Within days of the World Trade Center and Pentagon attacks, investigators identified the 19 alleged hijackers. But how did they do it? Who planned it? Who financed it?

GEORGE W. BUSH: We know we've got a suspect.

SADLER: Osama bin Laden and al Qaeda, now America's most wanted. But does the list end there? Did they have help?

AZIZ: We don't know Mr. Bin Laden. We don't have any contact with him. We don't have any relationship with the Taliban government.

SADLER: Suspicions of an Osama bin Laden/Saddam Hussein connection first surfaced when a Czech Republic official reported that Mohamed Atta, the alleged leader of the September 11 hijackers, might have met with an Iraqi diplomat in Prague last April.

And recently CNN has learned from coalition intelligence agencies that they have tracked alleged high-level meetings between Iraq and al Qaeda operatives dating back seven years.

Iraq strenuously denies it supports terrorism, and any connection to al Qaeda.
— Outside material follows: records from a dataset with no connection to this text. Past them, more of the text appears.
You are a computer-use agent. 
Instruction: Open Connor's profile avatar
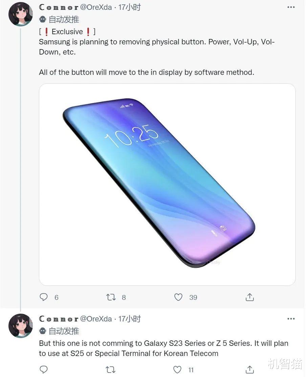coord(20,14)
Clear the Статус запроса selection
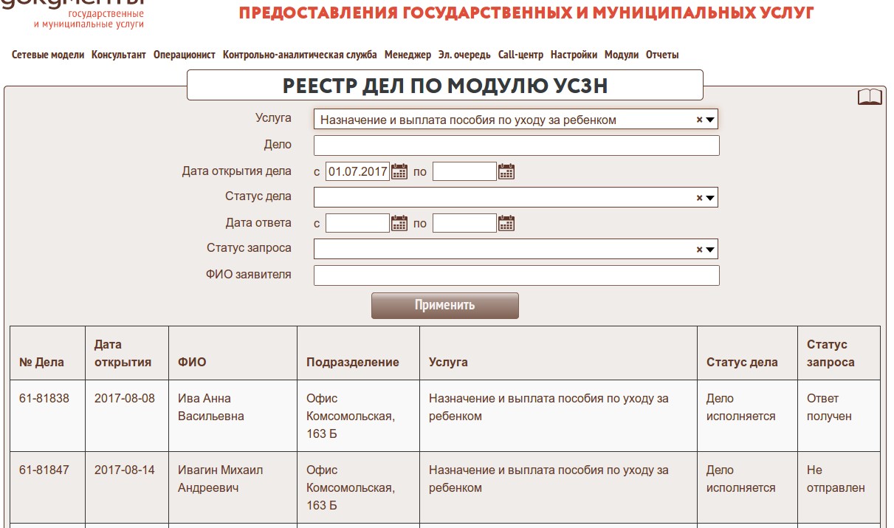The height and width of the screenshot is (528, 894). click(x=699, y=250)
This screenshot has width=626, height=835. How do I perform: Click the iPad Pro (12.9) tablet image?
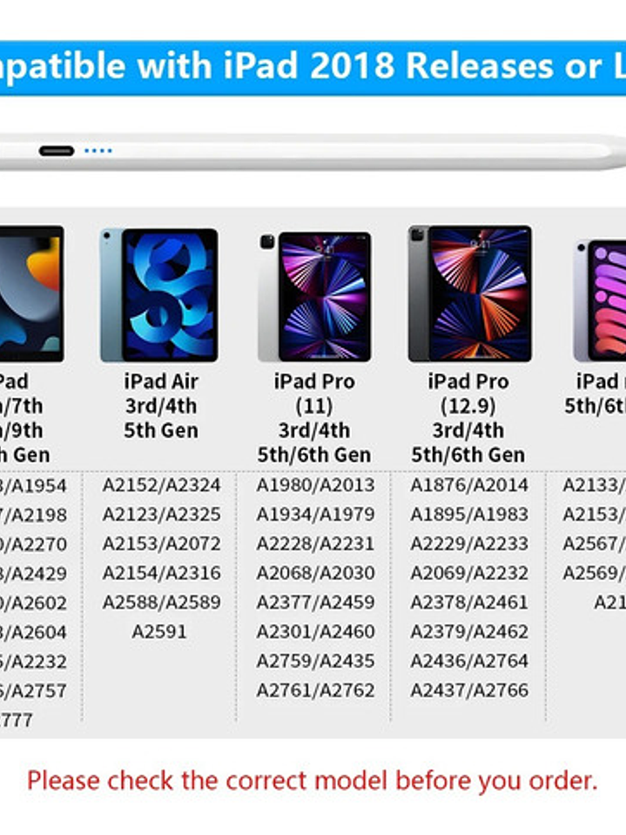[469, 294]
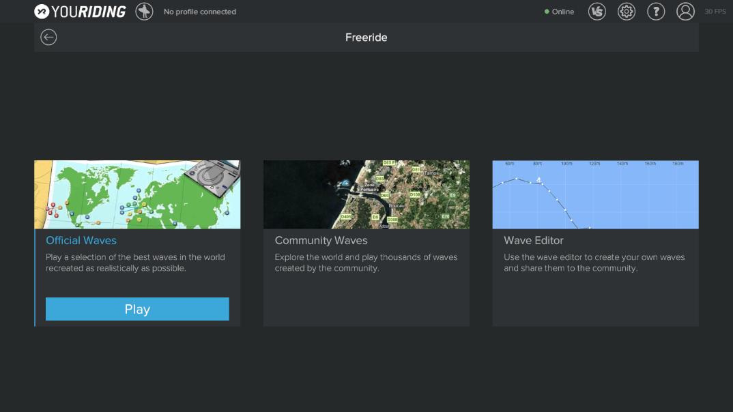Image resolution: width=733 pixels, height=412 pixels.
Task: Click the surfer sport icon beside the logo
Action: (144, 12)
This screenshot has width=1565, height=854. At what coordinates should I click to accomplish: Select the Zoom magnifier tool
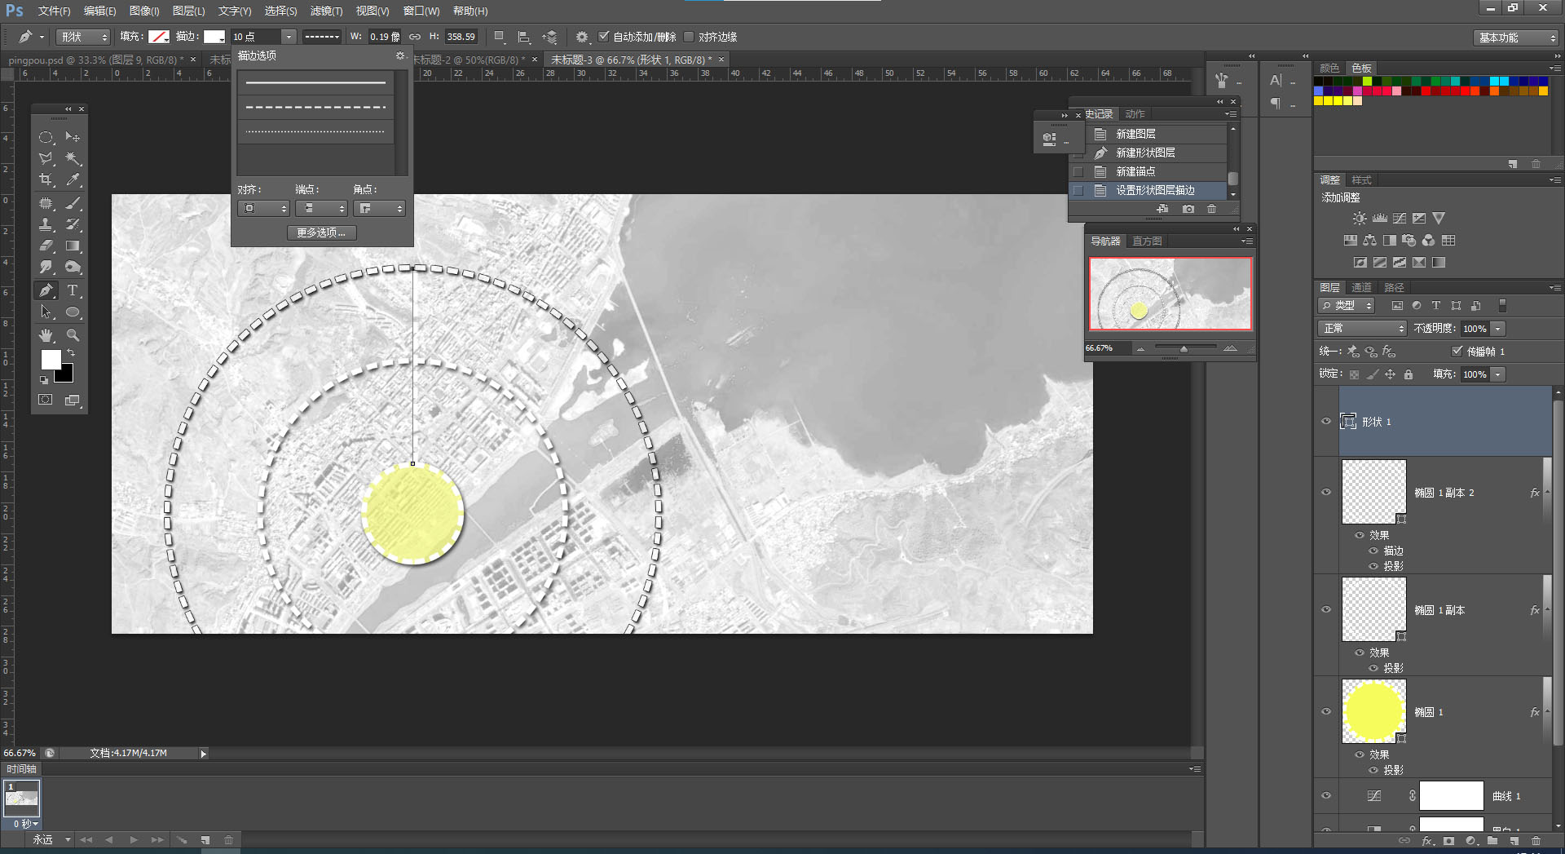click(x=73, y=335)
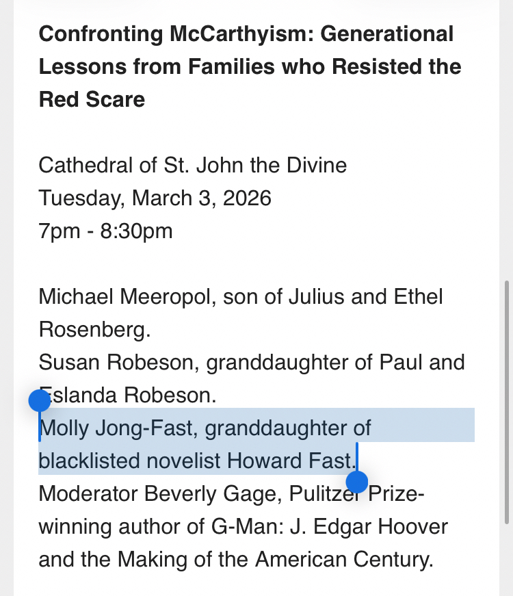Click the "Cathedral of St. John the Divine" line
The width and height of the screenshot is (513, 596).
192,165
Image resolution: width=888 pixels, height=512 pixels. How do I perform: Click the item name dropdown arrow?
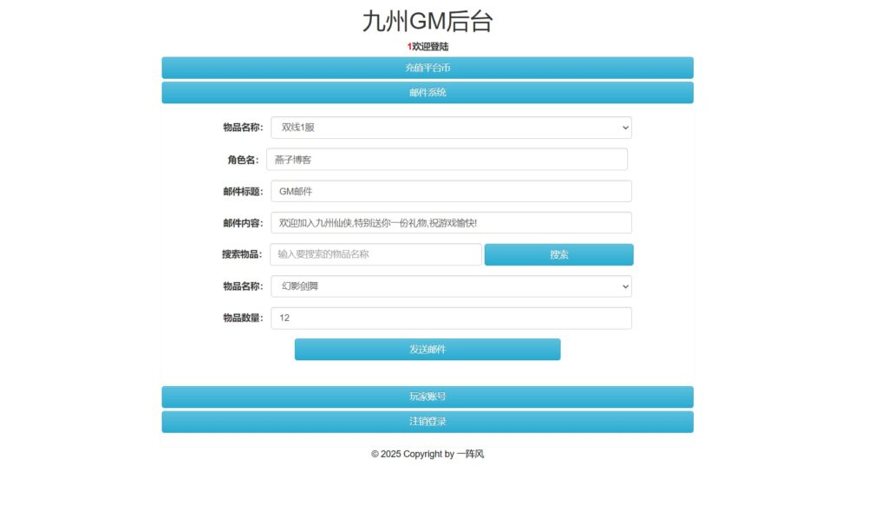[624, 286]
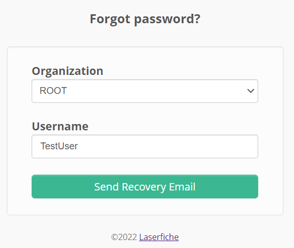The width and height of the screenshot is (294, 248).
Task: Click on the TestUser text in the field
Action: pyautogui.click(x=59, y=146)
RICE: We've long said that we are looking at all of the possible evidence about Iraqi involvement. I think it's early to judge what that might have been. SADLER: The United States has not made any accusation that Saddam Hussein is linked to the hijackings, nor is Iraq a focus of the U.S. anthrax investigation, which points towards domestic sources.
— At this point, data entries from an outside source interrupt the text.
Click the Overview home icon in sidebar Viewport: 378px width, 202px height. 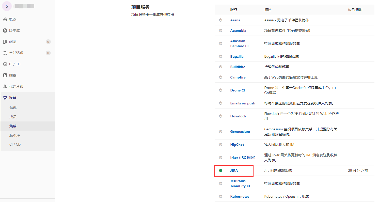(x=5, y=19)
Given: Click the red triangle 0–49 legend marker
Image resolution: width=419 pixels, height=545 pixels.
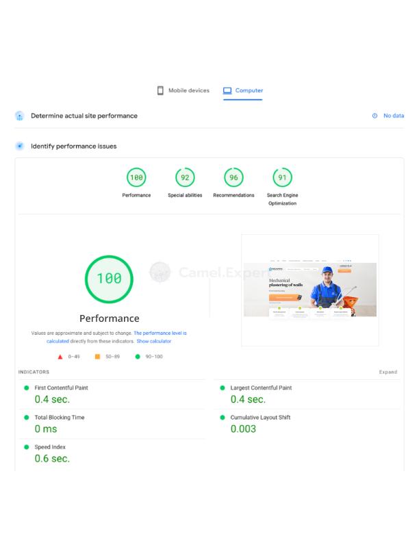Looking at the screenshot, I should pos(60,357).
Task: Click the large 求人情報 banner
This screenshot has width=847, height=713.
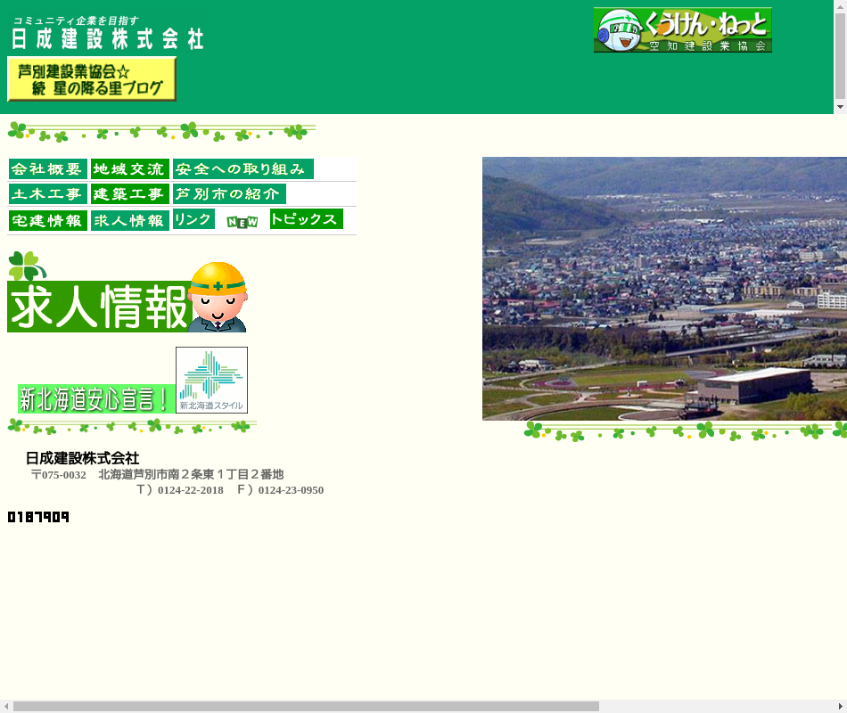Action: coord(98,307)
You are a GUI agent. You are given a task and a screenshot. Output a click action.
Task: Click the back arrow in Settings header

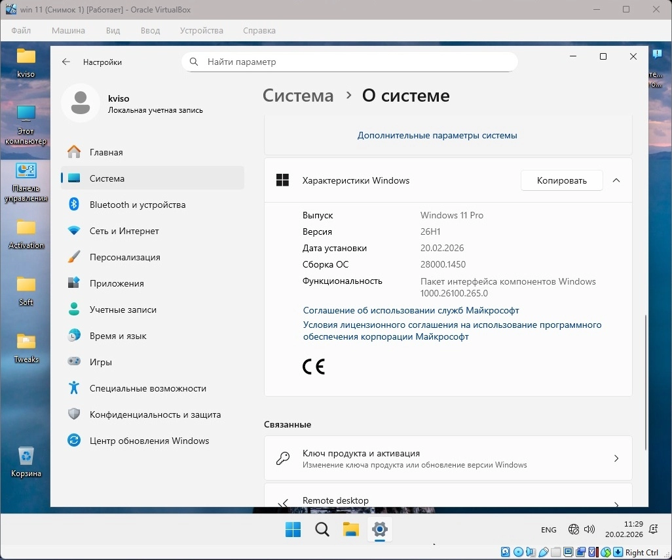tap(65, 62)
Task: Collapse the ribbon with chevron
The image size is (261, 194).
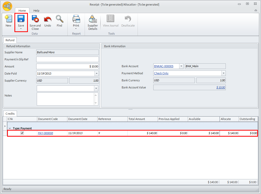Action: coord(256,10)
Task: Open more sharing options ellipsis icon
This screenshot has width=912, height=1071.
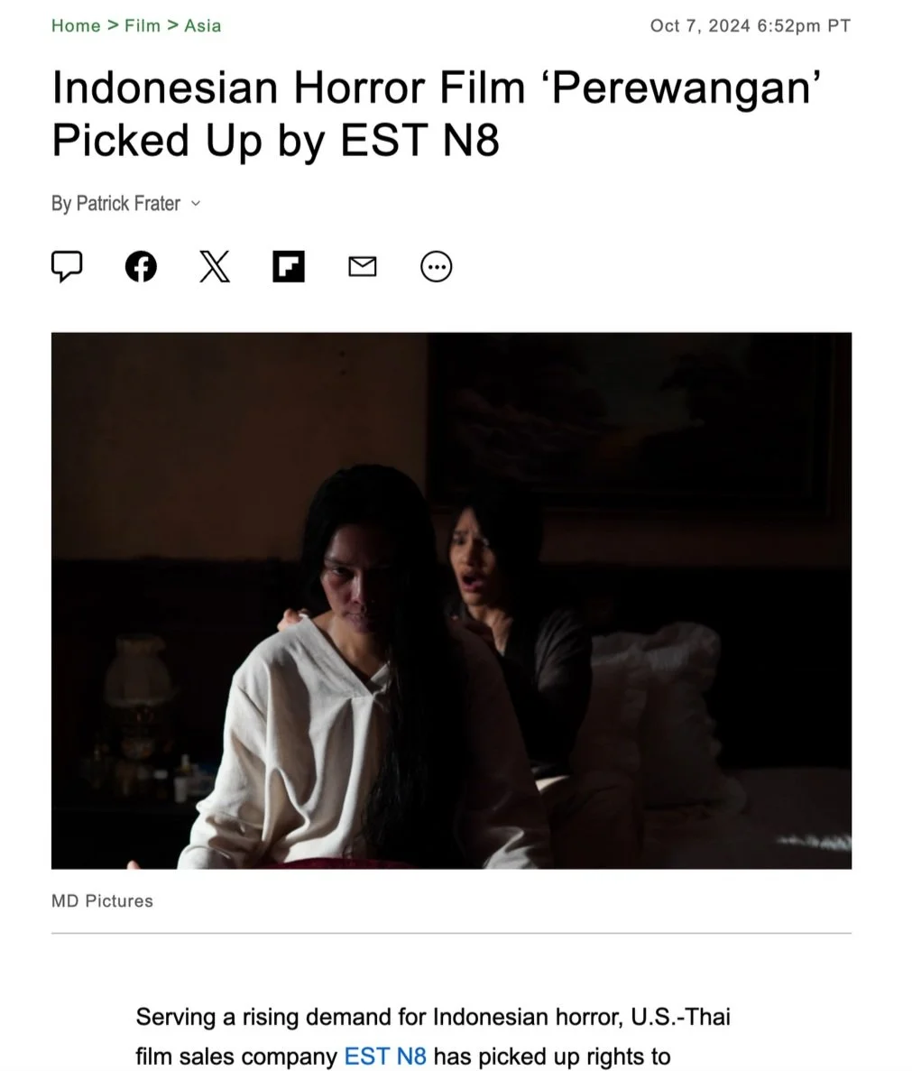Action: 437,266
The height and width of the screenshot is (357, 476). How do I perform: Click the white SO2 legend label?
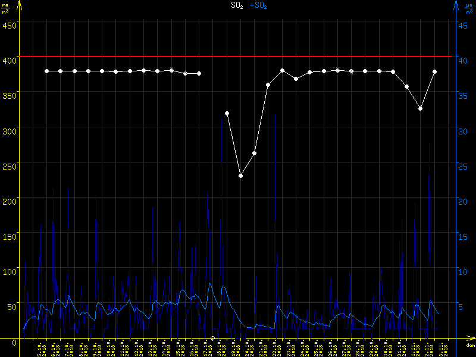(x=237, y=5)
The Bush administration did, however, recently name Iraq as one of five countries suspected of building germ warfare arsenals.

AZIZ: Iraq has nothing to do with terrorism. We worked on anthrax in the '80s and the '90s. We destroyed all our anthrax.

SADLER: Iraq's denials have not impressed President George Bush. He continues to lob threats in the direction of Saddam Hussein.

MAJOR GARRETT, CNN WHITE HOUSE CORRESPONDENT: What would you say about Iraq as you begin to look at the next steps in the campaign against global terrorism? What message would you like to send?

GEORGE W. BUSH: Well message is, is that is if you harbor a terrorist, you're a terrorist. If you feed a terrorist, you're a terrorist. If you develop weapons of mass destruction that you want to terrorize the world, you'll be held accountable.

SADLER: Strong words. But U.S. military action is an uncertain proposition, with European and Middle Eastern leaders opposed to attacks on Iraq.

In a recent appearance, Saddam Hussein was as resolute as ever.

SADDAM HUSSEIN, IRAQI PRESIDENT (through translator): The Iraqis have been tested for a long time, and they have had enemies of all forms for 20 years, and have proven that they are capable of facing enemies because they are in the right. The enemy who is in the wrong is bound to be defeated.

ABURISH: He's there. He is right when he says if I survive, I win. To him, survival means victory. If we judge him by the yard stick that he assigned himself, then he has indeed won the Gulf War.

SADLER: Saddam Hussein's hold on power appears to be as strong as ever. The United States has launched a new war on terrorism, a war that's likely to be waged on many fronts, possibly including an old U.S. nemesis, Iraq, and a new stage of an unfinished war.